**Work order**
The answer must be every line from the listing that holds the string "computer".

**Records for this exercise**
########

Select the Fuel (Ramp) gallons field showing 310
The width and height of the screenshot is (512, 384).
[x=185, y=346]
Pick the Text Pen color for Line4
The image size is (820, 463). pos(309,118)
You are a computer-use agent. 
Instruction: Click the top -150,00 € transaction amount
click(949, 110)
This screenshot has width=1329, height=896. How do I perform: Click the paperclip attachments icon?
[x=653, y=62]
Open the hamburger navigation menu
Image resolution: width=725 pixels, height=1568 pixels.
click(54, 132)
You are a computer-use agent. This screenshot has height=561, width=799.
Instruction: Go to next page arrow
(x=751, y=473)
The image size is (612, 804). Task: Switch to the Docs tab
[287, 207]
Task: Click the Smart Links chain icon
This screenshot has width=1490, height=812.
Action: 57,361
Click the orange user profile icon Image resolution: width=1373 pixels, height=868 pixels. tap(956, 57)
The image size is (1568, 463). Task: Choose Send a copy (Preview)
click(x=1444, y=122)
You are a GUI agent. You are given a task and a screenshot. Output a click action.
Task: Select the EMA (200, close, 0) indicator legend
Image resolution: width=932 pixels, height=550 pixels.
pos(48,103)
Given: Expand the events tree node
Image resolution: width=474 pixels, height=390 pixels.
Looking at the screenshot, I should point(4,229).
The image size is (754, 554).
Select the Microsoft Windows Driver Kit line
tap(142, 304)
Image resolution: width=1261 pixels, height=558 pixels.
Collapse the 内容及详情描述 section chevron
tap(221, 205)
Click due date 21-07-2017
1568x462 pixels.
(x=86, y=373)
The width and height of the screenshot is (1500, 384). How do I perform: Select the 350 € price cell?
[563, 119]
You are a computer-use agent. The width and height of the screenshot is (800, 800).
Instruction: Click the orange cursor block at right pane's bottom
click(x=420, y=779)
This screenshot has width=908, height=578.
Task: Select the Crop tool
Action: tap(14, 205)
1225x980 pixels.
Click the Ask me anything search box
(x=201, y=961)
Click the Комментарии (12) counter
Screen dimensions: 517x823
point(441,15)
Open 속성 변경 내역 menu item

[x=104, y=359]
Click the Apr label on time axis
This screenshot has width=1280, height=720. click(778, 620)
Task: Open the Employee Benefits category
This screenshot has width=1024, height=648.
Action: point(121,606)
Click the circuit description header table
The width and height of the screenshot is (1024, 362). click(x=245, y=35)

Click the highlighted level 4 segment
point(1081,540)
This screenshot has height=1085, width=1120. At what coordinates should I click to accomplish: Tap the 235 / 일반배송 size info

########

**Solution for this task**
You are a computer-use agent. 
You are a computer-use agent. This screenshot has height=561, width=799.
You are a computer-use agent. The width and height of the screenshot is (800, 800).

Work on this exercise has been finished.